Return every line of the data below that includes the string "Given".

[Records excerpted from a collection]
※ ※ ※

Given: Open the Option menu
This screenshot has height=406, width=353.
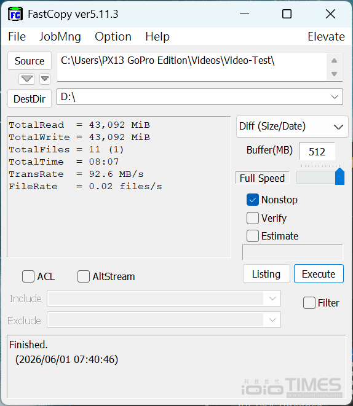Looking at the screenshot, I should [x=113, y=36].
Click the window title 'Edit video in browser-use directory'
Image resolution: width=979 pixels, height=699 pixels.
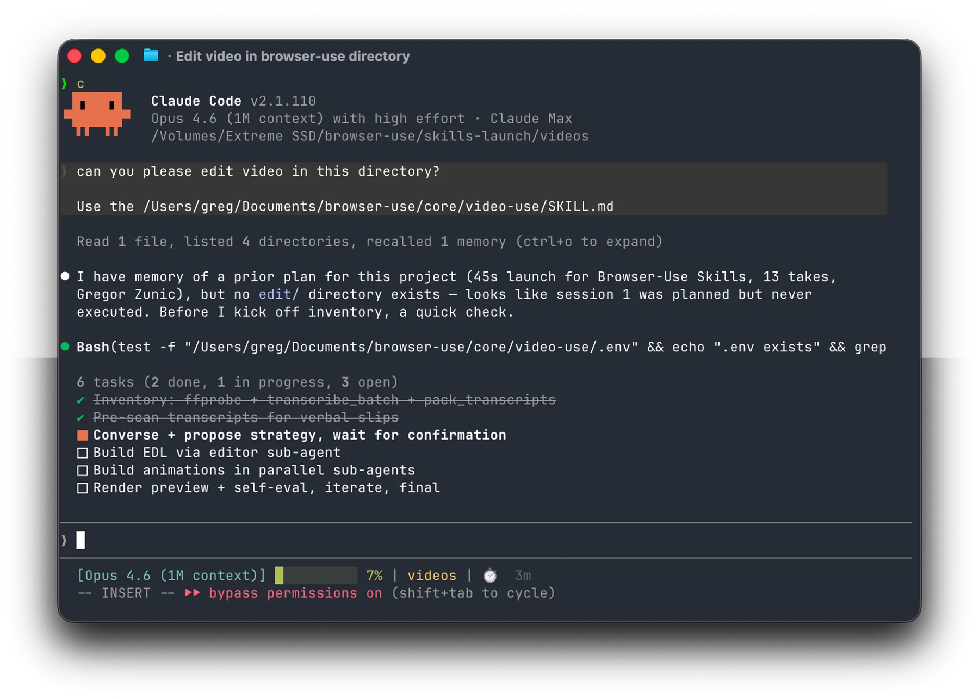[293, 56]
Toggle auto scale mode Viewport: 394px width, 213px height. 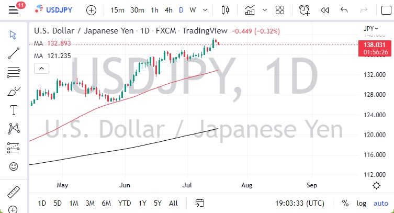(x=380, y=203)
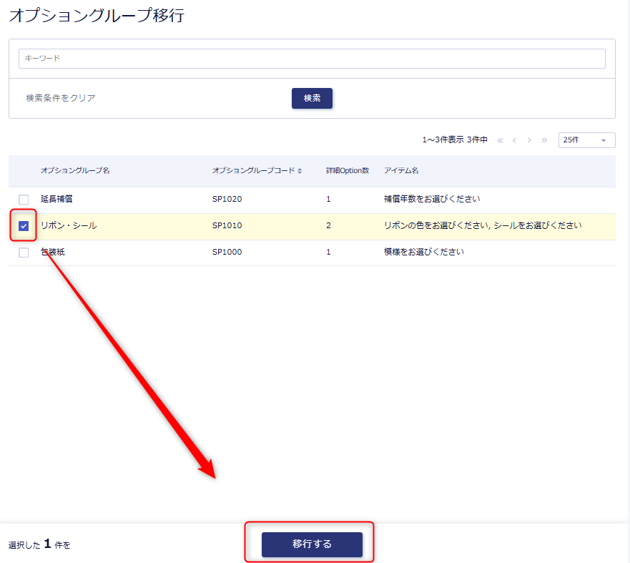Go to the first page of results
The width and height of the screenshot is (630, 563).
tap(500, 140)
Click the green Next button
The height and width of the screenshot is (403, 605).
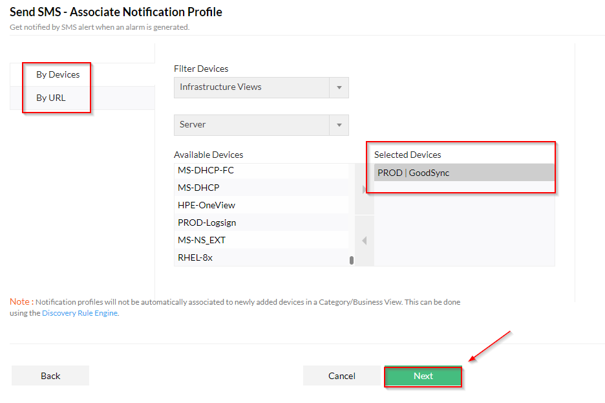(x=423, y=376)
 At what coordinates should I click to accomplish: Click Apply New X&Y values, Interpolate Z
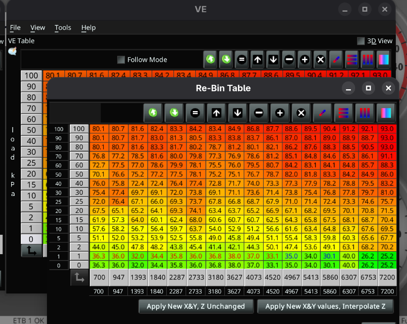coord(326,306)
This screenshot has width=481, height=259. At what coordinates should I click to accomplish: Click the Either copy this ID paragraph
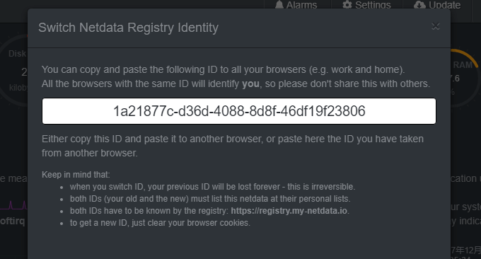point(233,146)
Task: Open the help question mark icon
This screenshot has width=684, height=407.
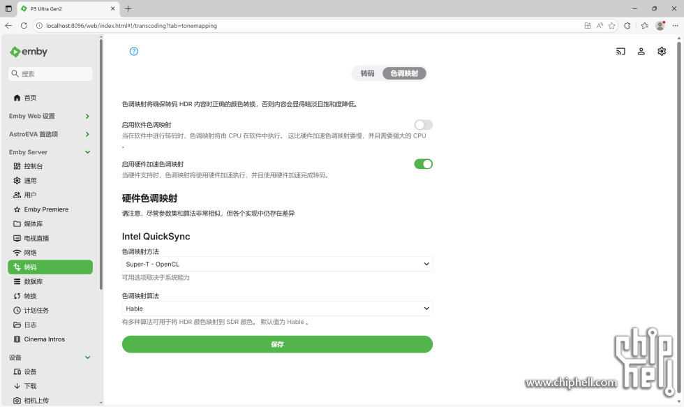Action: point(133,51)
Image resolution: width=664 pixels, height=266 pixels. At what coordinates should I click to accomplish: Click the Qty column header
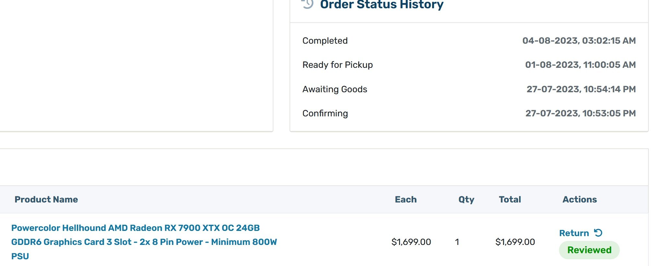pos(466,200)
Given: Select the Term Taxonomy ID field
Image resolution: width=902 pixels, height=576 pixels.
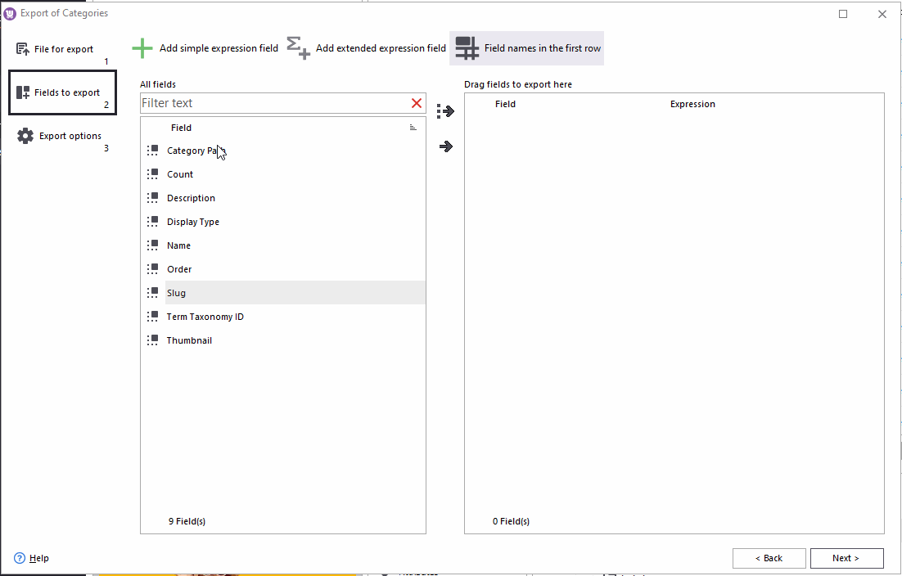Looking at the screenshot, I should point(205,316).
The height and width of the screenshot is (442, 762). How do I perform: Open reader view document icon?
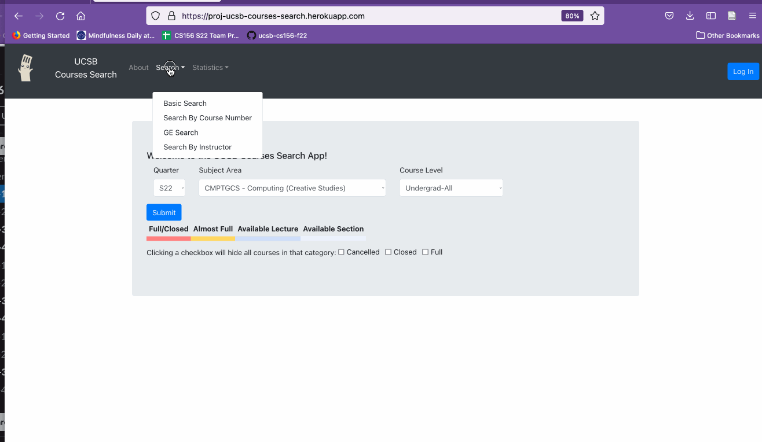pos(731,16)
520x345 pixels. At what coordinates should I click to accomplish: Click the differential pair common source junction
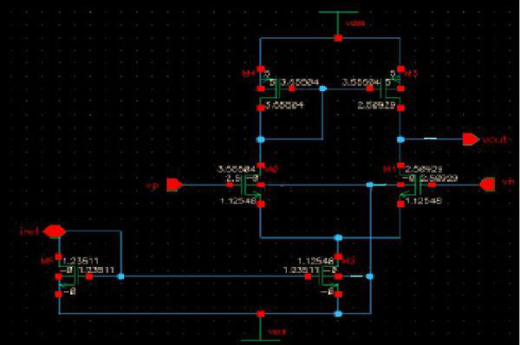click(338, 238)
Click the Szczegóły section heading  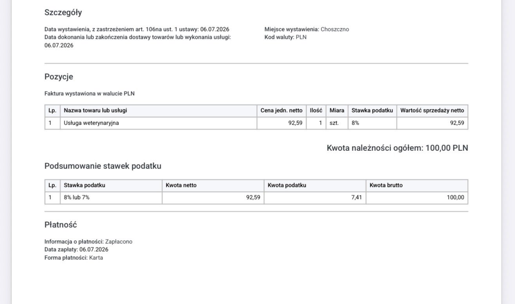pos(63,13)
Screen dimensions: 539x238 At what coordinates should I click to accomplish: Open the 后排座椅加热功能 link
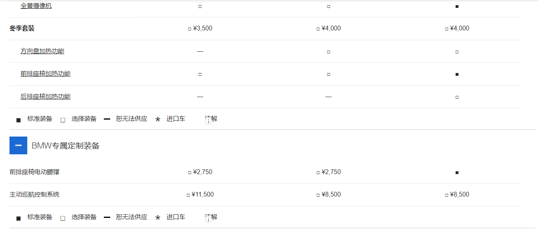(x=45, y=96)
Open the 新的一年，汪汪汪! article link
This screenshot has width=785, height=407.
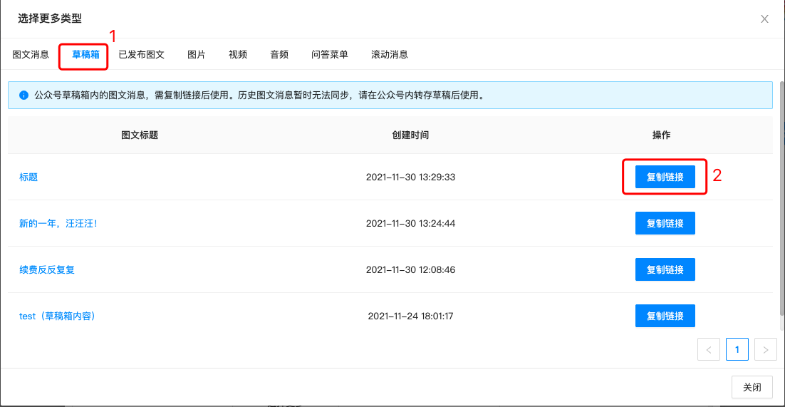tap(58, 223)
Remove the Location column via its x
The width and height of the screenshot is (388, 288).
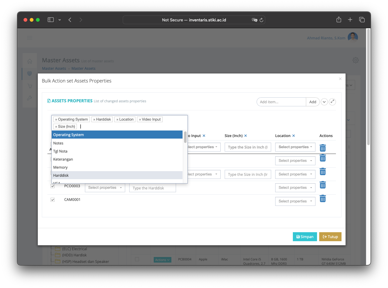(x=293, y=136)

※ ※ ※

**Result of the task**
Given: Open the Option menu
Given: Select the Term Taxonomy ID field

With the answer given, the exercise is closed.